Former provincial education minister writing memoirs
Though Philip J. Warren is thoroughly enjoying his retirement, after a lifetime in the public square, he’s not using it as an occasion to “rust on his laurels.”
If anything, he’s as busy as ever, writing, golfing, speaking, and serving on committees and commissions.
The 78-year-old New Perlican native now lives in St. John’s, but uses almost any excuse to return to his hometown.
“I was never a townie — I’ll always be a bayman,” he toldThe Compassbefore he spoke at the fourth annual heritage day ceremony in New Perlican on July 9.
Today, Warren spends much of his time writing about the reform of the provincial denominational school system in the 1990s.
He should know what he’s talking about, as he served as education minister in premier Clyde Wells’ cabinet during that time, and “was part of the reform early on,” he said.
“I’ve been involved in all aspects of education, so I think I owe it to people to write some of my views,” he added.
He’s writing about “things that happened,” as well as speculating “about what might happen in education in the future,” he indicated.
Warren’s second writing project revolves around growing up in New Perlican in the 1930s and 1940s.
He calls the period between his birth and when he left the town — 1933 and 1949 — as a “rather neat period.” In 1933, the world was in the throes of the Great Depression, while 1949 was the year Newfoundland joined Confederation.

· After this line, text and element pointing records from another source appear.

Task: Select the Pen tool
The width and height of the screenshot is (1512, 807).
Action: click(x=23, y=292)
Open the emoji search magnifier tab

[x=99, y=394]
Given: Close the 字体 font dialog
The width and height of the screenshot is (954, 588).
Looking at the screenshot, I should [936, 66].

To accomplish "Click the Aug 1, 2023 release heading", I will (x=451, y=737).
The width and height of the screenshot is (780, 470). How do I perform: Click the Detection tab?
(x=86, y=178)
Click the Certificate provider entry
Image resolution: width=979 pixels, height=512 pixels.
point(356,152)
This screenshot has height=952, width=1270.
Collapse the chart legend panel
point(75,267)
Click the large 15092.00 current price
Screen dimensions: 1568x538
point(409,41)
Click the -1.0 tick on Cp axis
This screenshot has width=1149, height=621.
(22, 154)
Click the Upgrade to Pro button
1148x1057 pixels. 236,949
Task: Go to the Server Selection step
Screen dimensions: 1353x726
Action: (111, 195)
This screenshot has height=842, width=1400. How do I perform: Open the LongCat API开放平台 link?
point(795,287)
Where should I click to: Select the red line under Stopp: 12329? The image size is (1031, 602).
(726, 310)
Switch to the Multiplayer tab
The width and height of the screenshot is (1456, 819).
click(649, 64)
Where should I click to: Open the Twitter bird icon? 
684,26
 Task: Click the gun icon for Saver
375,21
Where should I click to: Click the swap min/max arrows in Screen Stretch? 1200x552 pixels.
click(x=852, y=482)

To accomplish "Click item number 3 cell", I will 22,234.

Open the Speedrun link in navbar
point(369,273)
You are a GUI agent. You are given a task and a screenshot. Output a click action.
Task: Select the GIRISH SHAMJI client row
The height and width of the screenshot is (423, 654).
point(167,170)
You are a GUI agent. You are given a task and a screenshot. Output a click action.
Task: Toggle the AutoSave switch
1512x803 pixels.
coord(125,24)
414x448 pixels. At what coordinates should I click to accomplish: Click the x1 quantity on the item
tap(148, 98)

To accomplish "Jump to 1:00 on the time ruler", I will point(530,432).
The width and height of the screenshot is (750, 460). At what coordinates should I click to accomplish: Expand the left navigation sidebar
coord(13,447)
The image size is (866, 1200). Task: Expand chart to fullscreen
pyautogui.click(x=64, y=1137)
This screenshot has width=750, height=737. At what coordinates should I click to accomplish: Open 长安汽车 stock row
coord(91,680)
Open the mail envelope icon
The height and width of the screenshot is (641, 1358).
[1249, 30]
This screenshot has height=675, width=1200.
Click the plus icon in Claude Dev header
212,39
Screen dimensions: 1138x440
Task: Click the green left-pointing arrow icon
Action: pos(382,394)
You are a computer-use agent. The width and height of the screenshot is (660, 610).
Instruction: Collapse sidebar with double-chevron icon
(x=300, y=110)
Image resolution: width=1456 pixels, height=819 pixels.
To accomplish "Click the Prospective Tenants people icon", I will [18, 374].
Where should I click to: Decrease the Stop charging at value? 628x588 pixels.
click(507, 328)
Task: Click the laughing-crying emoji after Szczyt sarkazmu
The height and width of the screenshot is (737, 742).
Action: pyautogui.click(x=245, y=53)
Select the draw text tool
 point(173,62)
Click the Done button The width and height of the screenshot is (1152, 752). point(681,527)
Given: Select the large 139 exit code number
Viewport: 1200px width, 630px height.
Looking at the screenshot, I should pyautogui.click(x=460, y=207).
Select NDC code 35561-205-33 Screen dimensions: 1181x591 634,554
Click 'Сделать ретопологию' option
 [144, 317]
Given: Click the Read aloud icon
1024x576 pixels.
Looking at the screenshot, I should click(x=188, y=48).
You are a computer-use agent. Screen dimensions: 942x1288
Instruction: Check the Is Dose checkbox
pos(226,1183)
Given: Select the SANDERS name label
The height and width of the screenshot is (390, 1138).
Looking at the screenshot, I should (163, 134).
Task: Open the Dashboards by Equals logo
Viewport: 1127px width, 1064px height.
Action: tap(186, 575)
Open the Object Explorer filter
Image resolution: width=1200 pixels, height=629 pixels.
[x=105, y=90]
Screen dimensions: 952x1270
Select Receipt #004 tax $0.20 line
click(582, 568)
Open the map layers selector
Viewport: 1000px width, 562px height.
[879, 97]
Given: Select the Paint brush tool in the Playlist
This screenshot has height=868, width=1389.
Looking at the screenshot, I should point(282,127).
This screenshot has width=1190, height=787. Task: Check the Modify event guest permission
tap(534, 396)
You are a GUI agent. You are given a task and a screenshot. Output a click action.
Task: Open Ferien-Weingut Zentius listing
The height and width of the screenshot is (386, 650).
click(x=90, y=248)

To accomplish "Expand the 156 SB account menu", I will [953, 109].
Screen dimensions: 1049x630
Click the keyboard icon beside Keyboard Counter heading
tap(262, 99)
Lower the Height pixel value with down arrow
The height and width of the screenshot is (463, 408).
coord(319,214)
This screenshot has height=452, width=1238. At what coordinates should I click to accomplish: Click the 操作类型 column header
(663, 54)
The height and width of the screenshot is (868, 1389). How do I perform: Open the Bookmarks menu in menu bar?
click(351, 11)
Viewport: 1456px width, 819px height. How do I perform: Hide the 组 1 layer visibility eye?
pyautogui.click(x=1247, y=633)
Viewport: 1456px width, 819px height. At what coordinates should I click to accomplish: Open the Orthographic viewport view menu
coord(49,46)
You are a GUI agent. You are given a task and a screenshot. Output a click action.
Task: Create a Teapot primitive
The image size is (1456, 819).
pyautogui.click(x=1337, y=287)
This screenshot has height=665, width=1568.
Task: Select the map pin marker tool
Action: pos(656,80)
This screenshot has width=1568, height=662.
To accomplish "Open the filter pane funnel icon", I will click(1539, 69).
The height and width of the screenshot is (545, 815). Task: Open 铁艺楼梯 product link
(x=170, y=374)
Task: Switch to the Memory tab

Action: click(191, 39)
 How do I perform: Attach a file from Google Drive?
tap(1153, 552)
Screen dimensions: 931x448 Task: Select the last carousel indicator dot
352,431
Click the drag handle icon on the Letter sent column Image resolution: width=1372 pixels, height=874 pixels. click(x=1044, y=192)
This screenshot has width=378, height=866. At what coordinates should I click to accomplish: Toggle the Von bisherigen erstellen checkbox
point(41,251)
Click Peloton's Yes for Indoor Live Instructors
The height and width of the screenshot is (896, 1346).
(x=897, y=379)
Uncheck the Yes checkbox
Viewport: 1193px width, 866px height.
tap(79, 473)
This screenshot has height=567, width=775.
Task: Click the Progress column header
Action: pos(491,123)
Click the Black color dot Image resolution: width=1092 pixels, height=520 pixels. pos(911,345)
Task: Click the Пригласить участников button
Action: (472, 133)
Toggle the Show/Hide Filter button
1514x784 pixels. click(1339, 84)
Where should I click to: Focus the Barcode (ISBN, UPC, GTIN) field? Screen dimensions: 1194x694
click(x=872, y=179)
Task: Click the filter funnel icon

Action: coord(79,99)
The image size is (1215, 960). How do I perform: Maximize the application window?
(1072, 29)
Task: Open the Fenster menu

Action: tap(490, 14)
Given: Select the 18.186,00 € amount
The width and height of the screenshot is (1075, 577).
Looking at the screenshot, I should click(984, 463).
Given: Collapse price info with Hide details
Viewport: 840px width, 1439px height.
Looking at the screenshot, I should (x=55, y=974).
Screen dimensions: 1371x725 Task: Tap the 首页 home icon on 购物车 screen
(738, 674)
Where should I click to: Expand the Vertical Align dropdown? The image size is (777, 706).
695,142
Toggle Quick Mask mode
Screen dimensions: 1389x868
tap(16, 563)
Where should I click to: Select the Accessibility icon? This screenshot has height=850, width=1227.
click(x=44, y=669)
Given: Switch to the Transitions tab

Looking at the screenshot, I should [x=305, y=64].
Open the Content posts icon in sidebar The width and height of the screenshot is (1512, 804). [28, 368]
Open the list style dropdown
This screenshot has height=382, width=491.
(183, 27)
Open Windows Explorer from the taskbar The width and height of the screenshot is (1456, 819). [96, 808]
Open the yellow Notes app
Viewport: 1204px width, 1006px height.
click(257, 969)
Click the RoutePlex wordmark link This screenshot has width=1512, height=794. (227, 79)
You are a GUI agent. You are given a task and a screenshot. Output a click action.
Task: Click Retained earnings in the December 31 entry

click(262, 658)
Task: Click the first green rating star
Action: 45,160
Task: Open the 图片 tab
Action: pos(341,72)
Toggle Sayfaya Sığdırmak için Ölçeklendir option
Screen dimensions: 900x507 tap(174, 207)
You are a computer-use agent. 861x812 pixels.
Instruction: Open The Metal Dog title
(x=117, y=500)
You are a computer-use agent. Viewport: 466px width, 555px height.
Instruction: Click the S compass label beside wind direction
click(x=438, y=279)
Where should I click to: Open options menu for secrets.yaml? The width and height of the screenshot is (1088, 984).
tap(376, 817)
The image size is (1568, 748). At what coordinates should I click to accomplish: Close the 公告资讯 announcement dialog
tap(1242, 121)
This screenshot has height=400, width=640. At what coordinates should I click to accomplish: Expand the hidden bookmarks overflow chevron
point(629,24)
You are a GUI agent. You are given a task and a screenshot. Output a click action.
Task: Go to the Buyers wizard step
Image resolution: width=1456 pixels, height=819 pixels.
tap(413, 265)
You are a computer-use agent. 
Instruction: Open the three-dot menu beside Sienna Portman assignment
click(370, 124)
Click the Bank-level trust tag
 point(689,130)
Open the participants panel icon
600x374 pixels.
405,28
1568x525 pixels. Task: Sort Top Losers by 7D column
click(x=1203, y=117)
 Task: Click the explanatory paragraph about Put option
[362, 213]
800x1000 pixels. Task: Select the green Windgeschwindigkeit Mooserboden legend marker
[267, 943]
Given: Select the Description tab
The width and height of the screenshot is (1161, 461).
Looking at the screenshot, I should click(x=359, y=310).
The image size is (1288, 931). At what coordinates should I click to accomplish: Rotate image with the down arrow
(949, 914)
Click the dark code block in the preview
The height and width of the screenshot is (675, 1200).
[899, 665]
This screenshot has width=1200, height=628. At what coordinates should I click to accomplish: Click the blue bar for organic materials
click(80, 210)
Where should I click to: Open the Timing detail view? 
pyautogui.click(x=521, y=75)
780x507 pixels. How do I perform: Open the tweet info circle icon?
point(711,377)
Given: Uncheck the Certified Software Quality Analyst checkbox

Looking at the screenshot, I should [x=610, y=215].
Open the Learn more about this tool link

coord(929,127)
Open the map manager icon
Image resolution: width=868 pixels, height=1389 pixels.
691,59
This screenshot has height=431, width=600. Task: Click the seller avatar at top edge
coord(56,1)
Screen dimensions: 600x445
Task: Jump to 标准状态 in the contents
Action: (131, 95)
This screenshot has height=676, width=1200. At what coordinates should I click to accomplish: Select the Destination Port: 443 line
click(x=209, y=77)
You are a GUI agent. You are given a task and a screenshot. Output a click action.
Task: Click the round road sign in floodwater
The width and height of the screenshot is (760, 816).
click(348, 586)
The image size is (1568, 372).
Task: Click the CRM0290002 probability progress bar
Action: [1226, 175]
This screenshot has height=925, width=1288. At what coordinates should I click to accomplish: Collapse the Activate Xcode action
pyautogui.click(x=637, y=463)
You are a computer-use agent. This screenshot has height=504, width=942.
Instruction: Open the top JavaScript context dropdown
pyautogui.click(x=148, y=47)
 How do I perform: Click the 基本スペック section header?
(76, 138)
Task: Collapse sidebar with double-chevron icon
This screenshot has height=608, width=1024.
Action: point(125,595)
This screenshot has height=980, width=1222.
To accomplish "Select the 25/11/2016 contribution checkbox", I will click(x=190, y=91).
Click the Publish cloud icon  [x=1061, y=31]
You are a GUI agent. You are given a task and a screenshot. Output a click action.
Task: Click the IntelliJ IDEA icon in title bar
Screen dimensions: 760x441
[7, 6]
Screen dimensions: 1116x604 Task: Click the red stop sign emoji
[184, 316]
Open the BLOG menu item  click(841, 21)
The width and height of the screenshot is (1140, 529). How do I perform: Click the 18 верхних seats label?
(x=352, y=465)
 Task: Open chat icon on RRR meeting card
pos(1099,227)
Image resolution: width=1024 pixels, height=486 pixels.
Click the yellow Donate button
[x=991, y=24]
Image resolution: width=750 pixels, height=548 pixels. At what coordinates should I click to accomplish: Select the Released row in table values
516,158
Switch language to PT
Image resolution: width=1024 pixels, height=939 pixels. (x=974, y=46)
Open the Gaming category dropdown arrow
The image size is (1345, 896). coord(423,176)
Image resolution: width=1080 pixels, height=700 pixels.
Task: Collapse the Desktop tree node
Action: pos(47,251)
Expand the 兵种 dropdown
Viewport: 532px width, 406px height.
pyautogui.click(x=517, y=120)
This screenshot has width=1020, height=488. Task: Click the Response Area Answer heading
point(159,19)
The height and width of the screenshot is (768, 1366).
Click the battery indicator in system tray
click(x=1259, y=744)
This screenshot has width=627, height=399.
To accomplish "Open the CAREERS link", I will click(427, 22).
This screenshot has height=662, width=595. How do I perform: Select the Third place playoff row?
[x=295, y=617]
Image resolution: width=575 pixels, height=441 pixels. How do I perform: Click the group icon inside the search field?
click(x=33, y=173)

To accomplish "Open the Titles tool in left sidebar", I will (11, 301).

He’s ostensibly writing his memoirs for his children and grandchildren, but he’s also hoping to publish them in book form someday.
Meanwhile, Warren says he doesn’t miss his peripatetic life in politics.
“I worked for a long period of time,” he said. “ When I finished politics in the mid-90s, I was ready to do other things. That’s what I’ve been doing.”
Another activity that garners his undivided attention is golfing, an activity he took up when he was 65.
“I feel good physically, and I love golfing,” he said with a smile.
Philip J. Warren was born in New Perlican, but lives in St. John’s. In his retirement, he’s writing his memoirs, including the role he played in the reform of the denominational school system in the province in the 1990s.